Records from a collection
Start
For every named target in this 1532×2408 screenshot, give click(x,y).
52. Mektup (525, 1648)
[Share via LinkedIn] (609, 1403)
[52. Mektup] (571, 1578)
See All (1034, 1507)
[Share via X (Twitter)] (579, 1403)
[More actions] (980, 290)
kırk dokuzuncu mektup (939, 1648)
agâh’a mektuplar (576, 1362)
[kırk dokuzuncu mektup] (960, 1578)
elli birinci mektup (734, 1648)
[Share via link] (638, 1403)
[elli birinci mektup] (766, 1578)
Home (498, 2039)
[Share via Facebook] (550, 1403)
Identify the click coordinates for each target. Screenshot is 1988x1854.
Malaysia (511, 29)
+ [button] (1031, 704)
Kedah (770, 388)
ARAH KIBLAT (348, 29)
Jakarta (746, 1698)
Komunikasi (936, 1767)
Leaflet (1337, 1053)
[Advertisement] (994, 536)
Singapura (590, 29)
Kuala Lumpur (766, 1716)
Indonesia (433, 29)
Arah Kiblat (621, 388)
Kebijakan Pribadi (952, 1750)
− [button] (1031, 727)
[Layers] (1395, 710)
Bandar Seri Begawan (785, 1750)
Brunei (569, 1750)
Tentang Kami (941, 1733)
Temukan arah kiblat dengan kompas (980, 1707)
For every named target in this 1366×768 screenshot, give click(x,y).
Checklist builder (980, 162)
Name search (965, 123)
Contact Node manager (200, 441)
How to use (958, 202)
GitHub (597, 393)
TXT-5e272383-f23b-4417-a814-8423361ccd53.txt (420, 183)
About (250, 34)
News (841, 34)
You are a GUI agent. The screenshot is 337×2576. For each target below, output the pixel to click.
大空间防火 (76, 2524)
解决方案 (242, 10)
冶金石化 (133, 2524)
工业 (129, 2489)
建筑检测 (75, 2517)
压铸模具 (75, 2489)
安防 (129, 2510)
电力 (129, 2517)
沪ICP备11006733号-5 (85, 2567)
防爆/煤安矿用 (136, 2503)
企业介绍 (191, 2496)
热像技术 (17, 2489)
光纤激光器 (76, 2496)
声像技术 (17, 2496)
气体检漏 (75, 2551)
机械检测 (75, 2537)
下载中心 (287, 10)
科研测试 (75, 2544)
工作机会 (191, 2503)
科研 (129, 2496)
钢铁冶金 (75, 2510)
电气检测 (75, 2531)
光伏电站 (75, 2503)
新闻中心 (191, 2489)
End
REQUIREMENT:
Can you rewrite these lines as a JSON list of strings, with one string for each line and blank lines left out?

WRITTEN RESPONSE:
[
  "For every named target in this 1532×2408 screenshot, give click(x,y).",
  "52. Mektup (525, 1648)",
  "[Share via LinkedIn] (609, 1403)",
  "[52. Mektup] (571, 1578)",
  "See All (1034, 1507)",
  "[Share via X (Twitter)] (579, 1403)",
  "[More actions] (980, 290)",
  "kırk dokuzuncu mektup (939, 1648)",
  "agâh’a mektuplar (576, 1362)",
  "[kırk dokuzuncu mektup] (960, 1578)",
  "elli birinci mektup (734, 1648)",
  "[Share via link] (638, 1403)",
  "[elli birinci mektup] (766, 1578)",
  "Home (498, 2039)",
  "[Share via Facebook] (550, 1403)",
  "Identify the click coordinates for each target. Screenshot is 1988x1854.",
  "Malaysia (511, 29)",
  "+ [button] (1031, 704)",
  "Kedah (770, 388)",
  "ARAH KIBLAT (348, 29)",
  "Jakarta (746, 1698)",
  "Komunikasi (936, 1767)",
  "Leaflet (1337, 1053)",
  "[Advertisement] (994, 536)",
  "Singapura (590, 29)",
  "Kuala Lumpur (766, 1716)",
  "Indonesia (433, 29)",
  "Arah Kiblat (621, 388)",
  "Kebijakan Pribadi (952, 1750)",
  "− [button] (1031, 727)",
  "[Layers] (1395, 710)",
  "Bandar Seri Begawan (785, 1750)",
  "Brunei (569, 1750)",
  "Tentang Kami (941, 1733)",
  "Temukan arah kiblat dengan kompas (980, 1707)",
  "For every named target in this 1366×768 screenshot, give click(x,y).",
  "Checklist builder (980, 162)",
  "Name search (965, 123)",
  "Contact Node manager (200, 441)",
  "How to use (958, 202)",
  "GitHub (597, 393)",
  "TXT-5e272383-f23b-4417-a814-8423361ccd53.txt (420, 183)",
  "About (250, 34)",
  "News (841, 34)",
  "You are a GUI agent. The screenshot is 337×2576. For each target below, output the pixel to click.",
  "大空间防火 (76, 2524)",
  "解决方案 (242, 10)",
  "冶金石化 (133, 2524)",
  "工业 (129, 2489)",
  "建筑检测 (75, 2517)",
  "压铸模具 (75, 2489)",
  "安防 (129, 2510)",
  "电力 (129, 2517)",
  "沪ICP备11006733号-5 (85, 2567)",
  "防爆/煤安矿用 (136, 2503)",
  "企业介绍 (191, 2496)",
  "热像技术 (17, 2489)",
  "光纤激光器 (76, 2496)",
  "声像技术 (17, 2496)",
  "气体检漏 (75, 2551)",
  "机械检测 (75, 2537)",
  "下载中心 (287, 10)",
  "科研测试 (75, 2544)",
  "工作机会 (191, 2503)",
  "科研 (129, 2496)",
  "钢铁冶金 (75, 2510)",
  "电气检测 (75, 2531)",
  "光伏电站 (75, 2503)",
  "新闻中心 (191, 2489)"
]